— BEGIN QUOTED TEXT —
# Funds/Securities Depot



## EuroAmi (Jun 4, 2012)

Do any U.S. citizens have a tip on with which institution one can have a depot account in Germany? The one I have with another German institution has just notified me of cancellation because of the increasing banking regulation on non-U.S. banks regarding reporting of U.S. citizens' banking activities. I just asked directly at the Deutsche Bank and got a negative answer. Thanks for any tips you can provide, even if not a German institution, but at least a European one.


----------



## Bevdeforges (Nov 16, 2007)

Try a small bank that doesn't have international connections or business. (Do any of those exist in Germany these days?) The US regulations only apply to banks that do business in the US (including trading in stocks) - so if you can find a small local bank you have a fighting chance.
Cheers,
Bev


----------



## James3214 (Jun 25, 2009)

Try Targobank. They used to be owned by Citigroup but now owned by the banking group Crédit Mutuel (CM). Lots of other smaller German owned banks often 'landesbanks' or 'county banks' where you live such as here in Hessen it is Frankfurter Sparkasse, Helaba (Helaba (Landesbank Hessen-Thüringen) etc


----------



## EuroAmi (Jun 4, 2012)

James3214 said:


> Try Targobank. They used to be owned by Citigroup but now owned by the banking group Crédit Mutuel (CM). Lots of other smaller German owned banks often 'landesbanks' or 'county banks' where you live such as here in Hessen it is Frankfurter Sparkasse, Helaba (Helaba (Landesbank Hessen-Thüringen) etc


Thanks, James. Up to now, I haven't had a problem with the plain vanilla bank account--yet. I think I'm safe with BBBank not having any U.S. banking activities, as is likely the case with the Sparkassen. The question is where can I hold funds, securities, bonds, etc. in a European institution?


----------



## James3214 (Jun 25, 2009)

ah yeah sorry...how about some of the online brokers/bankers such as Internaxx based in Luxembourg. Not sure if they would be affected by the US regulations though?


----------
— END QUOTED TEXT —
DIRECTION
Retype the forum thread on depot accounts, everything from "Do any U.S." down to "(Nov 16, 2007)".
— BEGIN RECORD LIST —
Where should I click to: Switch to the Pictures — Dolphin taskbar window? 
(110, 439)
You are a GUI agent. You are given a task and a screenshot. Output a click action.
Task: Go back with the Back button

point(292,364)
— END RECORD LIST —
PROBLEM SOLUTION
Do any U.S. citizens have a tip on with which institution one can have a depot account in Germany? The one I have with another German institution has just notified me of cancellation because of the increasing banking regulation on non-U.S. banks regarding reporting of U.S. citizens' banking activities. I just asked directly at the Deutsche Bank and got a negative answer. Thanks for any tips you can provide, even if not a German institution, but at least a European one.


----------



## Bevdeforges (Nov 16, 2007)